Every line of the entries below that mentions "label" is to be copied out.

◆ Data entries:
┌──
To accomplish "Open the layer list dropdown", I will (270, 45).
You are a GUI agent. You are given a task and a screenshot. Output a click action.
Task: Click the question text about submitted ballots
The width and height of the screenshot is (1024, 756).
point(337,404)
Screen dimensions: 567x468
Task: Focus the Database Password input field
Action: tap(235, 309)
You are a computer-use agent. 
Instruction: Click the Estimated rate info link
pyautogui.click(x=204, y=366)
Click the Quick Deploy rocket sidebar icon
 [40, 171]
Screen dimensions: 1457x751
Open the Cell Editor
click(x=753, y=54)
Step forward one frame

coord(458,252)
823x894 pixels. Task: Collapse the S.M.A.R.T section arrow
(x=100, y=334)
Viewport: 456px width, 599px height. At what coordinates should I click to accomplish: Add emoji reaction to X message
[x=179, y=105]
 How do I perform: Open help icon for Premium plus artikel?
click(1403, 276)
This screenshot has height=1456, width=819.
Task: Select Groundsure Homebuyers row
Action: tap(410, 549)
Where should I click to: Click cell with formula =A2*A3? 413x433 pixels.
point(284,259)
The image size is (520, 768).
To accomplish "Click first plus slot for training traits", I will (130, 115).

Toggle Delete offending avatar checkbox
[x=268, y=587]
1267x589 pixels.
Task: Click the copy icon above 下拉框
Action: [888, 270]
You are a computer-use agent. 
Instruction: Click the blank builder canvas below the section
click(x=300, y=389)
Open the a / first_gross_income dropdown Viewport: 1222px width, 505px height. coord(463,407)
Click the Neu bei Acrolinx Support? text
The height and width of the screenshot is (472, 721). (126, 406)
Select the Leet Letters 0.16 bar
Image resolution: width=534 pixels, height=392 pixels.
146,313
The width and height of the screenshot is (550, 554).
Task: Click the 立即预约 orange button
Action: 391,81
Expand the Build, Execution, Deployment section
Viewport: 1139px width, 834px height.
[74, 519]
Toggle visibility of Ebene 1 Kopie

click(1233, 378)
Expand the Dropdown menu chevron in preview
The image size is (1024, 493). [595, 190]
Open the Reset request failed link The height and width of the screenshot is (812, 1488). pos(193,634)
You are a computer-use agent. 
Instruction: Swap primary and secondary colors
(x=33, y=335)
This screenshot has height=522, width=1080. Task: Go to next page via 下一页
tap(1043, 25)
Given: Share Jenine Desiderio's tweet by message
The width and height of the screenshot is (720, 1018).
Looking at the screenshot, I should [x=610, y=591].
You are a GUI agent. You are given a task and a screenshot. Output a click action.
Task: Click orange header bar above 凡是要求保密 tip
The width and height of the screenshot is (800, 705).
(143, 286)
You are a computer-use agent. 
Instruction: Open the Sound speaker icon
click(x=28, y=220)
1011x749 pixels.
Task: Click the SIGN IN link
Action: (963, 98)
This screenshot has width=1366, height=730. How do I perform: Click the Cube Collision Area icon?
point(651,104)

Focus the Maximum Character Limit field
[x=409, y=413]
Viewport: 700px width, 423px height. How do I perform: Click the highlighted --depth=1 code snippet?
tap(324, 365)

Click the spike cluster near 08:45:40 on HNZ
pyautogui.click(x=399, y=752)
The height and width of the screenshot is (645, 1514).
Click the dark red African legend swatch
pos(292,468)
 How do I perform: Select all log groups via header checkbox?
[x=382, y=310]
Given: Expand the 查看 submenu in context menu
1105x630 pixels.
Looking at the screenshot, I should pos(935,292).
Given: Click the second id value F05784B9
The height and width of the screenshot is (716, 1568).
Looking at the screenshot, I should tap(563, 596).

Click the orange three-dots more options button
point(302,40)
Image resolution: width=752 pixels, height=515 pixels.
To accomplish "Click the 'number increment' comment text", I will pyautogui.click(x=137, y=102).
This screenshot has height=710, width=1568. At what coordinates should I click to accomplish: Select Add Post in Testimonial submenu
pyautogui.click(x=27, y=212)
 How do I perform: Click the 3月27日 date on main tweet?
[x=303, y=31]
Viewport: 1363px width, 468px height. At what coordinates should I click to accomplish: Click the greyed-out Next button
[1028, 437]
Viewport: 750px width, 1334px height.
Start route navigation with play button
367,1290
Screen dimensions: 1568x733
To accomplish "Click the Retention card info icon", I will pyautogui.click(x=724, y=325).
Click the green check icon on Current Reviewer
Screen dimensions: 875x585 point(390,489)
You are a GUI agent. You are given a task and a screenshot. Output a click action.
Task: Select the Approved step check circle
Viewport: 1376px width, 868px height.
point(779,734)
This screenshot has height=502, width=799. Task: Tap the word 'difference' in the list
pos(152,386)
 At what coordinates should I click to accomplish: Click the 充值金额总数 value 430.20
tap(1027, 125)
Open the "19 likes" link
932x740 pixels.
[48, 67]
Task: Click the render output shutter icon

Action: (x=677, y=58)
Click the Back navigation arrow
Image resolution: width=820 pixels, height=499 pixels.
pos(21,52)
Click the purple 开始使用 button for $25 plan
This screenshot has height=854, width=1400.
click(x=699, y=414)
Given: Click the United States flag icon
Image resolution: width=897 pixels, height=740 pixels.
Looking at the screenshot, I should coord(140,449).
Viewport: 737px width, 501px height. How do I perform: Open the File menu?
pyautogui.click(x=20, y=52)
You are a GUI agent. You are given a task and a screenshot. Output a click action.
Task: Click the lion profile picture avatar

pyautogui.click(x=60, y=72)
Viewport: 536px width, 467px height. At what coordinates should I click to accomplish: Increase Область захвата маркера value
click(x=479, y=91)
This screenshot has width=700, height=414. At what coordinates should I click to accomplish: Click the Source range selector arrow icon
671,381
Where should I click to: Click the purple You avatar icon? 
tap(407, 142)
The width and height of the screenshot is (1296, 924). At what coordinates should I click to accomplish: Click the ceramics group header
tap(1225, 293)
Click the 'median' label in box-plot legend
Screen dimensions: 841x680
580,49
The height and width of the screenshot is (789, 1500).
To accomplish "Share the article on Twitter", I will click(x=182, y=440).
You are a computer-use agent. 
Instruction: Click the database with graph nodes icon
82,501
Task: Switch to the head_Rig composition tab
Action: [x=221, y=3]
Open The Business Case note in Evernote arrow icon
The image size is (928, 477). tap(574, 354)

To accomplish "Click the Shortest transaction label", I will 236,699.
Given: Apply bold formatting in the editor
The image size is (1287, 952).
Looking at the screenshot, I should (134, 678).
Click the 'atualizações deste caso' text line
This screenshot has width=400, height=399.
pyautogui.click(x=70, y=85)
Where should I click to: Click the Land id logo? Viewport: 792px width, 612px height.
└──
◆ SOLUTION FOR THIS EXERCISE:
Click the 'median' label in box-plot legend
To accomplish "Click the Shortest transaction label", I will 236,699.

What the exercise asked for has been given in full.